Copy out each of the rows below word for word, changing nothing.
START
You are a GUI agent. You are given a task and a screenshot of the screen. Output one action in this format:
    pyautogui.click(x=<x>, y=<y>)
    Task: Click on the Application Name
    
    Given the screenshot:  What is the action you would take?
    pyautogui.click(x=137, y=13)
END
[Answer to the problem]:
You are a GUI agent. You are given a task and a screenshot of the screen. Output one action in this format:
    pyautogui.click(x=<x>, y=<y>)
    Task: Click on the Application Name
    
    Given the screenshot:  What is the action you would take?
    pyautogui.click(x=137, y=13)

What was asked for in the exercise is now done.